Cottle grew up watching her parents work in health-related nonprofit organizations, which inspired her interest in the field. “It’s not just going to the office every day,” she says. “I love being in the building where the art happens.”
After helping her mother with a fund-raising event as an undergraduate, Cottle was hooked. She served as development and communications coordinator at Better Basics, which advocates for child literacy in Birmingham, and then climbed the ranks at the Alabama Symphony Orchestra. She says she particularly enjoys bringing together the interests and energies of the many people who contribute to a nonprofit organization such as the Alabama Ballet. “I can feel the waves of excitement and passion from the students and the dancers,” she says.

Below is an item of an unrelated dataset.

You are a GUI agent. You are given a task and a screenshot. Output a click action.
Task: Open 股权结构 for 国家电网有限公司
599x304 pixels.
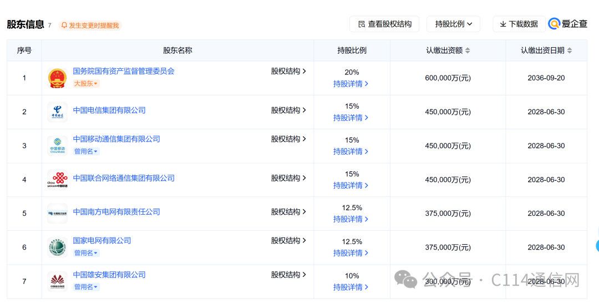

Cottle says her courses at UAB taught her vital skills and introduced her to a diverse group of fellow nonprofit professionals. “There’s a real-world aspect” to the M.P.A. program, she says. “It’s very hands-on. What you do in class can benefit something you’re already doing for your job.”
Community-based events and collaborations with other Birmingham arts groups, including the Alabama Symphony, will be top priorities as she settles into her new role, Cottle adds. “This is the most generous city in America,” she says. “Everyone cares so much about the nonprofit world. There’s a wonderful group of arts supporters who sustain great programming here.”